My kids went home with our babysitters family.This family has taken our boys every time we end up in the hospital. Whats so impressive about this is that they have 8 children of their own. They have kept my boys over night and taken them to church and taken them out to a restaurant. The father of this amazing family was asked when they were out with 12 kids if they were all theirs. He exclaimed "Oh no! we only have 8!" They are an incredible incredible family and we love them so much!
Surgery is so weird because one minute your chatting and talking and perfectly coherent and the next they are telling you to wake up. There's really no in between, no dreams or even time to freak out that you are going to be cut open!

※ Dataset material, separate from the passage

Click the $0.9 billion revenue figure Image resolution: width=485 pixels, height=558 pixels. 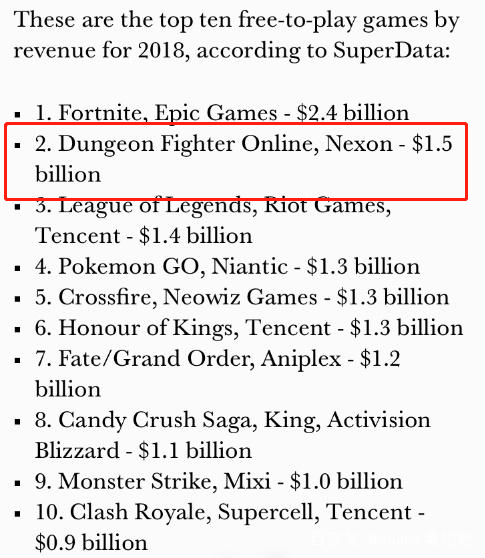(91, 543)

My doctor told me that they hadn't had to open me up, that they had done it all laporoscopically, that my hematocrit and other levels were even better than his was and that amazingly he had even managed to save the tube! He has suctioned a liter of blood out of my abdomen, and I could go home that night.
The nurses were talking while I was waking up. They were talking about how crazy it was that I was doing so well after how bad I was in the beginning.
There are lots of times I wonder if a God who is the creator of the universe, who oversees wars and starving people and planets and oceans really does know or care about the details of my little insignificant life. I was blown away by the confirmation that indeed He does as I listened to those nurses go over numbers several times.
I'm home now. My husband is Mr. Mom yet again. He can't believe how much laundry this family creates in only three days, he's baffled by how much a 28 pound little kid can poop, and he sits in our boys' room at night talking to them about how it's ok to be scared sometimes, and that they can always talk to him when they are.
And I'm still caught up in the wonder of how incredible God's love is for little insignificant me!